What this dot point is asking

This is the opening period of Eduqas's Component 2 period study, The Development of the USA 1929 to 2000. You need to explain the causes and impact of the Wall Street Crash of 1929, the experience of the Great Depression and the failures of Hoover, the New Deal of Franklin D. Roosevelt and the alphabet agencies, and the debate over how successful the New Deal was. As a period study, the focus is on change and development over time, so learn this as the starting point of the American century.

The Wall Street Crash and its causes

The impact of the Great Depression

Hoover's failure and Roosevelt's victory

The New Deal and the alphabet agencies

How successful was the New Deal?

Try this

Q1. What were the "three Rs" of the New Deal? [Knowledge recall]

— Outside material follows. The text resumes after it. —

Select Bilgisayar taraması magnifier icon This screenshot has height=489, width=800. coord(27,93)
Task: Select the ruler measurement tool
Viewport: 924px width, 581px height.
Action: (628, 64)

  • Cue. Relief (immediate help for the suffering), recovery (rebuilding the economy) and reform (long-term changes such as Social Security to prevent it happening again).

Q2. Explain why Roosevelt won the 1932 election so decisively. [Short explanation]

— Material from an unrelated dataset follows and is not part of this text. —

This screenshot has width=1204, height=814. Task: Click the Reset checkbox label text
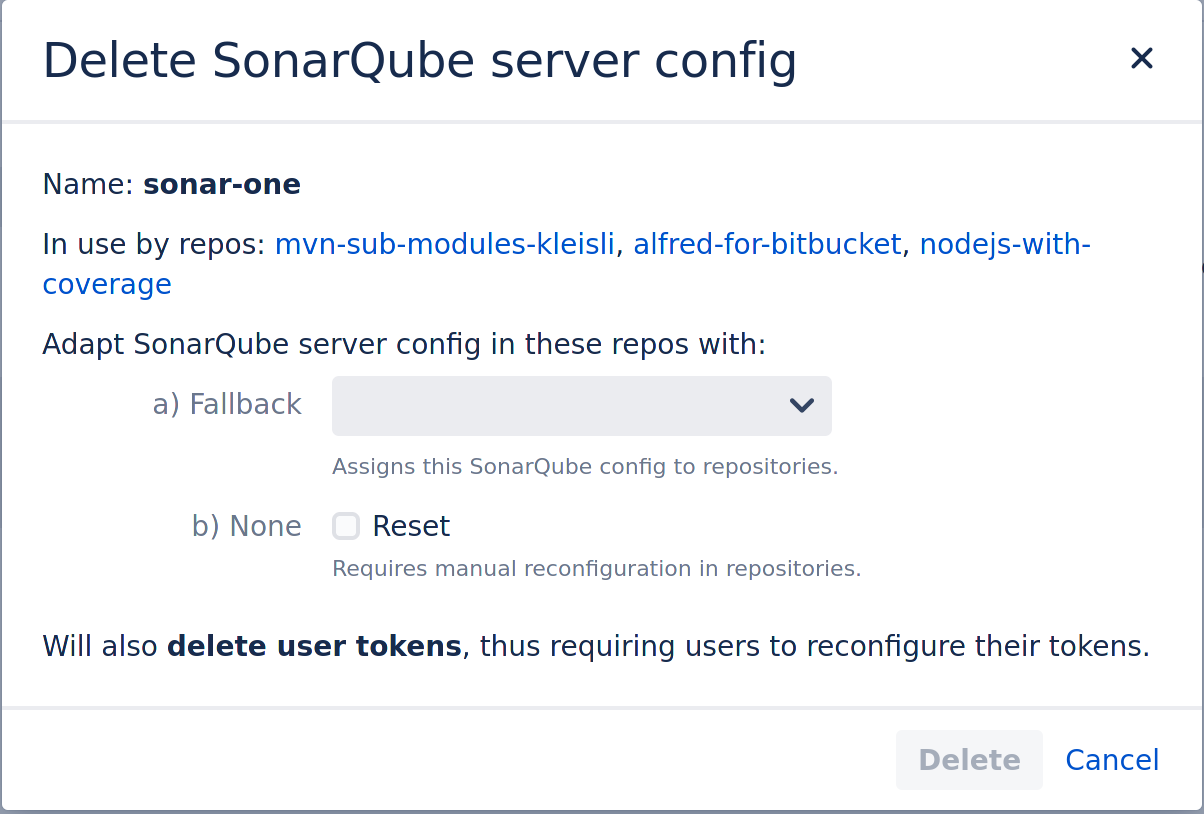(411, 526)
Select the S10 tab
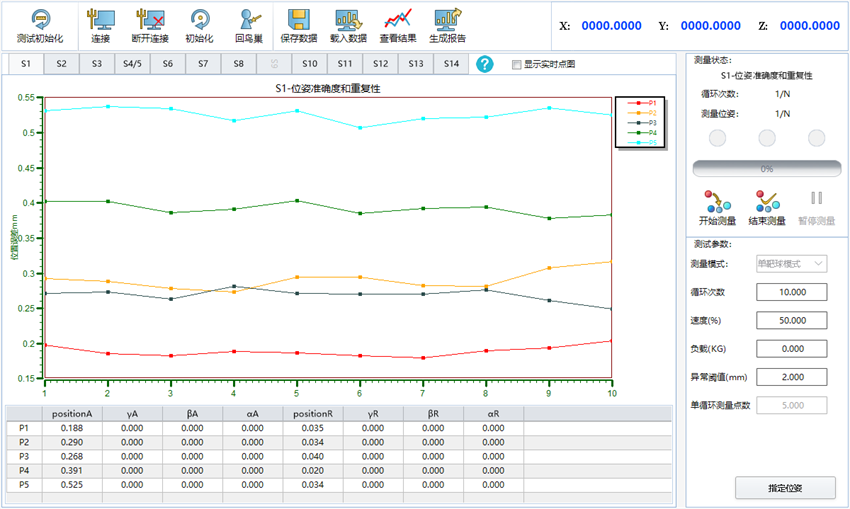The image size is (850, 509). pyautogui.click(x=309, y=64)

  • Cue. The Depression had caused mass unemployment and despair, and Hoover's limited-government approach had failed; Roosevelt offered active federal intervention through a "New Deal", which gave desperate voters hope, so he won a landslide.

Exam-style practice questions

Practice questions written in the style of WJEC Eduqas exam questions on this dot point, with worked answer explainers. The year tag is the paper they imitate, not the source.

Eduqas C100 20194 marksDescribe two effects of the Great Depression on the people of the USA.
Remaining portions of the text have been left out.